Surely the summer's most unusual 'go-see' is Michaël Dudok De Wit’s The Red Turtle, a subtle and beautiful work of magic realism, and a masterful piece of animation.

The movie, which has garnered a slew of nominations and several awards for its creator, tells the tale of a castaway on a tropical island whose encounter with a giant red turtle transforms and then, ultimately, completes his life.

The Red Turtle is not only the first  co-production by Japan’s legendary Studio Ghibli (famous for features such as Spirited Away and My Neighbour Totoro) with a non-Japanese co-creator, but is also Dudok De Wit’s first feature, the Dutch-born animator having had a notable career thus far in shorts, the best-known being  Father and Daughter, which took the Oscar for Best Short Film at 2001’s Academy Awards.

Ghibli’s play to Dudok De Wit was to say they thought his style was “very Japanese” and later, in typically inscrutable Japanese manner, managing to entirely avoid explaining exactly what that meant when asked. 

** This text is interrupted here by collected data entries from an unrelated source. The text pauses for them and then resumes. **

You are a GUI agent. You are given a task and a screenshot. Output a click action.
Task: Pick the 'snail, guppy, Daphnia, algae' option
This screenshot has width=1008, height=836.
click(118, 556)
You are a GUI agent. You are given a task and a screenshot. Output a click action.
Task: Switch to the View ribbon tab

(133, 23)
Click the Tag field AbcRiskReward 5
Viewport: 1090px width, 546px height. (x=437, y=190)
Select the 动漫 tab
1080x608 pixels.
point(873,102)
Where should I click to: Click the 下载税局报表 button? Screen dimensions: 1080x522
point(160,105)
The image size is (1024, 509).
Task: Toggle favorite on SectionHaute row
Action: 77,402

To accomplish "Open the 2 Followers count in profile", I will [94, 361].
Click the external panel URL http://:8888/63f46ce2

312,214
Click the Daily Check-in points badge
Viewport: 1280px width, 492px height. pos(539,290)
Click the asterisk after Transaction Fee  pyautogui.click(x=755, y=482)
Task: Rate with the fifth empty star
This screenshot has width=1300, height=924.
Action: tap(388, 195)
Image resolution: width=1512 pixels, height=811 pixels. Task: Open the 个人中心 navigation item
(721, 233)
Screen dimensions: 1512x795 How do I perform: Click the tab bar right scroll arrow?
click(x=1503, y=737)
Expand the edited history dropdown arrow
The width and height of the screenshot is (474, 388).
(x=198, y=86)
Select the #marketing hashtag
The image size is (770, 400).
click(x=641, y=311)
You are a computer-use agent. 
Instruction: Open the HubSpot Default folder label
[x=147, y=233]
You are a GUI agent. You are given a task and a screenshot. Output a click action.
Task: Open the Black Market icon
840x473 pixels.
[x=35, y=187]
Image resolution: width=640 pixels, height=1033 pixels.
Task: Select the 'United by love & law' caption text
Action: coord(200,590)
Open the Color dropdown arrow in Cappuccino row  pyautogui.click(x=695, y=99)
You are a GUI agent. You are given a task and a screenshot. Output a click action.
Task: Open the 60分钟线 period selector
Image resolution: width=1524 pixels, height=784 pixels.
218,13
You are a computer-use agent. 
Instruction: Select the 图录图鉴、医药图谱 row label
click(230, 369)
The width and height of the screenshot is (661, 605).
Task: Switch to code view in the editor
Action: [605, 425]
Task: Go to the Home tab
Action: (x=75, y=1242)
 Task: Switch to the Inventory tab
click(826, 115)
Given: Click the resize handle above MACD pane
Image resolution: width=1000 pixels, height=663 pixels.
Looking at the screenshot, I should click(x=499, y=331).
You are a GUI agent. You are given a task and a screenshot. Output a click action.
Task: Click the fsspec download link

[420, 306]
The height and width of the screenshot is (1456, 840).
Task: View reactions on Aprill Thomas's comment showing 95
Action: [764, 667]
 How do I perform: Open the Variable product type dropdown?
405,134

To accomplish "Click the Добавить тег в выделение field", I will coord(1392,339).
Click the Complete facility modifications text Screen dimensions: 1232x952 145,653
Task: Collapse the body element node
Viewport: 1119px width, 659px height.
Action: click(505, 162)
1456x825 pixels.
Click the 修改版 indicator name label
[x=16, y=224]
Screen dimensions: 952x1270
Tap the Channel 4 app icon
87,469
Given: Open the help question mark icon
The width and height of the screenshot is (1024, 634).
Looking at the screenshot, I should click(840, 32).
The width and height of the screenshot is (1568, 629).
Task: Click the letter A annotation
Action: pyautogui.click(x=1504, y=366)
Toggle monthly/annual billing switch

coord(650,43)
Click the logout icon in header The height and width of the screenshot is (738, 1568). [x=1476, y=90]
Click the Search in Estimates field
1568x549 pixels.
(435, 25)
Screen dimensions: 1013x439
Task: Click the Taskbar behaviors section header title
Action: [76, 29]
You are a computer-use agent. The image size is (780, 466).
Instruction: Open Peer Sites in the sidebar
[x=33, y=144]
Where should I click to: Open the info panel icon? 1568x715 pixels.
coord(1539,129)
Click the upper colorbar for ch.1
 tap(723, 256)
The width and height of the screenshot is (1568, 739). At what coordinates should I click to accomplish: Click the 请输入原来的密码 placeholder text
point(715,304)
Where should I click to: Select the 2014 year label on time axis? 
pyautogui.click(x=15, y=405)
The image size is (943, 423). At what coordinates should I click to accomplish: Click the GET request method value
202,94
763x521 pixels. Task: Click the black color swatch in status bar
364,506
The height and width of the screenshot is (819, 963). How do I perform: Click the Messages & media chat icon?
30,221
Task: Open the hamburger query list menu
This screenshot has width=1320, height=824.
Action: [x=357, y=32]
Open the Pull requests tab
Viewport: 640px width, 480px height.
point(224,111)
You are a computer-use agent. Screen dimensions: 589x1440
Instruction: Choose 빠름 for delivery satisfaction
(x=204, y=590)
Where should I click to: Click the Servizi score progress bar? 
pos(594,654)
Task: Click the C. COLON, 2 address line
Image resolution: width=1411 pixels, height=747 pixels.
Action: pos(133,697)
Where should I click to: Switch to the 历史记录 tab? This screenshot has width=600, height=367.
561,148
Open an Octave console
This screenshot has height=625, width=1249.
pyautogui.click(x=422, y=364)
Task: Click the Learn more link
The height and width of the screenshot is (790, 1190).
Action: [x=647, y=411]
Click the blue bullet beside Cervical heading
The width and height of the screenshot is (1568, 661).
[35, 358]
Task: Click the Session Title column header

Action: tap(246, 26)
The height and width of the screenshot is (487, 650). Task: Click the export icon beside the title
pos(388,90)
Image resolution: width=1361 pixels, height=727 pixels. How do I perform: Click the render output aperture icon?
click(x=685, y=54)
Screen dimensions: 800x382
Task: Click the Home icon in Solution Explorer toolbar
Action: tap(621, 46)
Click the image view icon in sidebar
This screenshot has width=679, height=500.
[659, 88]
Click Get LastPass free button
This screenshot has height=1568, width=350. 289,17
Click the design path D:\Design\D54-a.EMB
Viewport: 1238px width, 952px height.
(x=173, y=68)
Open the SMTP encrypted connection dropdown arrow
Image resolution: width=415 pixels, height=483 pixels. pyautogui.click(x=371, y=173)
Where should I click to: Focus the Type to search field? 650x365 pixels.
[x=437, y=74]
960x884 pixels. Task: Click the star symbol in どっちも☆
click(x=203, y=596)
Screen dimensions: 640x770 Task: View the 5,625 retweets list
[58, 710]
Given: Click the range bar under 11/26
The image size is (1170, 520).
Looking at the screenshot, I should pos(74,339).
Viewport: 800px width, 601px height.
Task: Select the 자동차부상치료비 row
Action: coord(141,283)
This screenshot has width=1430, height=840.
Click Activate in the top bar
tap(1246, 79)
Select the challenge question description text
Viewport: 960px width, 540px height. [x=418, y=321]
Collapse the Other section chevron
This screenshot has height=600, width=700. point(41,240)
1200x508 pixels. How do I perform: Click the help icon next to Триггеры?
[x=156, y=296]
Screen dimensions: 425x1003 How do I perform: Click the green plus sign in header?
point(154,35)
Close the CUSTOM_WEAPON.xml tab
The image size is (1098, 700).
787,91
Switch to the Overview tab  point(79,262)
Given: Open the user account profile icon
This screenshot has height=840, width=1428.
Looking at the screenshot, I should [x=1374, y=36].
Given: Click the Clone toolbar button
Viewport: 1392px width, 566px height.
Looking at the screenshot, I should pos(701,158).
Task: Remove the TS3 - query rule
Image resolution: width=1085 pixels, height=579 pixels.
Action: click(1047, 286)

Dudok De Wit’s guess is that Ghibli’s interest was piqued by his use of space, a characteristic of Japanese art in general and a marker of many Ghibli features, but this is to underplay what he demonstrates here; a thorough command of his workspace, with one hand always delicately-poised on the dial of human emotion.

The new island home of our nameless protagonist is no tropical paradise, just a featureless hump of rock jutting from the pitiless ocean, girdled by a bleak bamboo forest and wide sweeps of desolate beach. Beyond the bamboo, and the thick moss which grows around an inland pool which provides fresh water, there seems to be no other vegetation. Animal life is confined to flocks of distant birds and a cast of curious, dead-white crabs whose antics provide the movie’s fleeting moments of comic relief.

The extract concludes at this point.